Once we understand what forgiveness is not, we will hopefully find it easier to enter into what forgiveness is. Stay tuned.

Freedom thru Forgiveness 1

October 22, 2009 · Filed Under forgiveness, freedom · Comment 

From BobHamp.com

God’s job description is to cover the entire creation with His nature. His chosen strategy is you and I. By placing His nature in us and allowing us to re-present Him in the geography we inhabit, God is fulfilling His mission, and expressing His love to us simultaneously.

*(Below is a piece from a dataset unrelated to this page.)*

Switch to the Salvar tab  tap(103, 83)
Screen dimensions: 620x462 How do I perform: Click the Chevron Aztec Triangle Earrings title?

I start here with every stronghold I address because we must know that our freedom is first about the Kingdom of God, and second, about us. We benefit from God being committed to His job description, in the same way we benefit from the sun being at the center of the Solar System. Our freedom is an outgrowth of God’s absolute commitment to His mission. If He actually put us first, the whole system would implode. Putting us second is the most loving and generous thing God can do for us. His first priority is Being Himself, the only thing that could ever actually allow us to be ourselves.

Having set this foundation in place, it is important then to recognize that the God whose nature we carry does not love conditionally, and His emotions are not subject to anyone else’s behavior. If they were, He would cease to be God. No one can make God cease being Love. In the face of evil, injustice and pain, God stays absolutely true to His nature.

Forgiveness, our forgiveness of those who have wronged us, is not some requirement we face in order to fulfill a mandate to be good christians. Forgiveness is God’s gift to us to allow us to be fully ourselves (repositories of His Nature) in the face of evil, injustice and pain. Forgiveness is a gift that God gives us so that we might be able to be free, right now, in the middle of this still fallen world. It is a gift that allows us to continue to love and not have our well-being be subject to anyone else’s behavior.

The greatest obstacles to our receiving and using this gift are our misperceptions about forgiveness; what it is and what it is not. Over the next several posts, I want to help us all tap into one of the greatest gifts that God has given us. I hope you want this too.